(Recasts, adds details, central bank comments)
By Steven Scheer
JERUSALEM, Oct 10 (Reuters) - Israeli policymakers kept short-term interest rates unchanged last month partly on a belief that inflation could rise faster than what is currently expected by investors.
All four rate setters on the Bank of Israel's monetary policy committee (MPC) voted to keep the benchmark interest rate at 0.1 percent for a 19th consecutive month on Sept. 26, minutes of the discussions showed on Monday.
They reiterated that Israel's benign inflation environment - the country has been in deflation for two years - derives from low inflation abroad, mainly a decline in oil and other commodity prices, as well as tax reductions.

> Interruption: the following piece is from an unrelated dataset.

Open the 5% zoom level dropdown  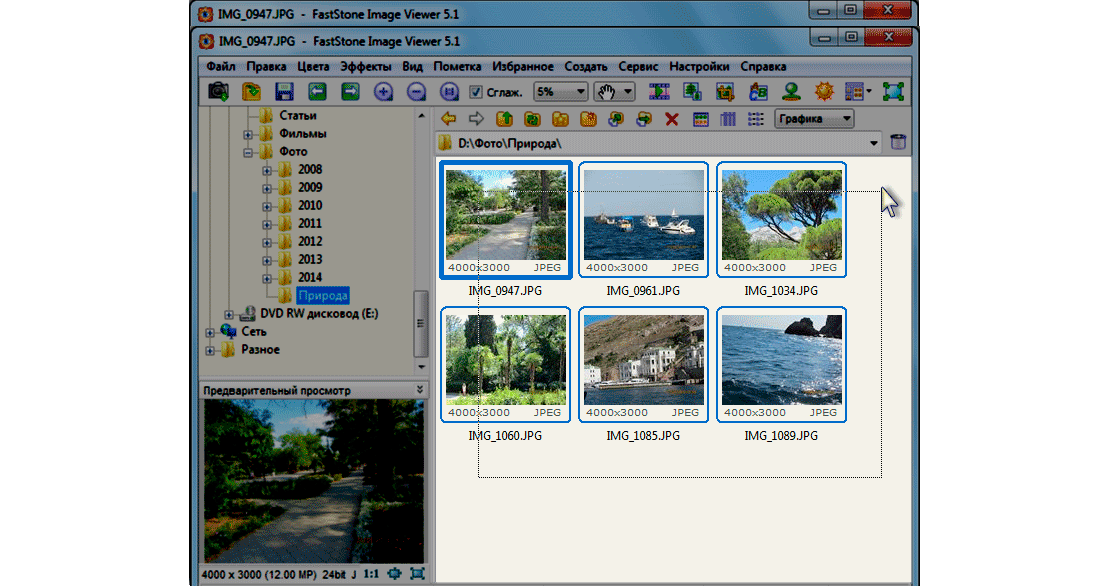click(x=560, y=92)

Israel's annual inflation rate stood at -0.7 percent in September, well below a government target range of 1 to 3 percent a year.
But policymakers believe inflation is on its way back to target given rising wages that are expected to "act to increase unit labor cost, and to develop into an increase in the domestic inflation rate", the minutes said, assuming that commodities prices will not fall further.
"One of the committee members noted that this process is likely to develop at a more rapid rate than the rate implied in capital market prices and in the forecasts of private entities," it added.
According to the Statistics Bureau, the average wage of Israeli workers rose to 10,021 shekels ($2,639) a month in July. compared with 9,476 shekels just two months earlier.
Prior to the rates decision, the central bank noted that based on bond yields, the inflation rate was expected to reach 0.6 percent in a year's time, while private economists projected 0.7 percent. The Bank of Israel's own economists forecast a 1 percent rate at the end of the third quarter of 2017.
Stronger-than-expected economic growth in the second quarter also kept rates on hold last month. The economy grew an annualised 4.0 percent in the April-June period, revised up from a preliminary estimate of 3.7 percent. That prompted the central bank to raise its 2016 economic growth estimate to 2.8 percent from 2.4 percent. It sees 3.1 percent growth in 2017.
In addition to strong consumer spending, exports rebounded in the second quarter. Spending, the minutes said, is being driven by labour income and not by savings or higher credit.
The monetary policy committee "agreed that the current interest rate level is in line with the low inflation environment and with domestic activity - taking into account the global situation, both in terms of economic activity and in terms of monetary developments in major economies - and that it supports the return of inflation to its target range".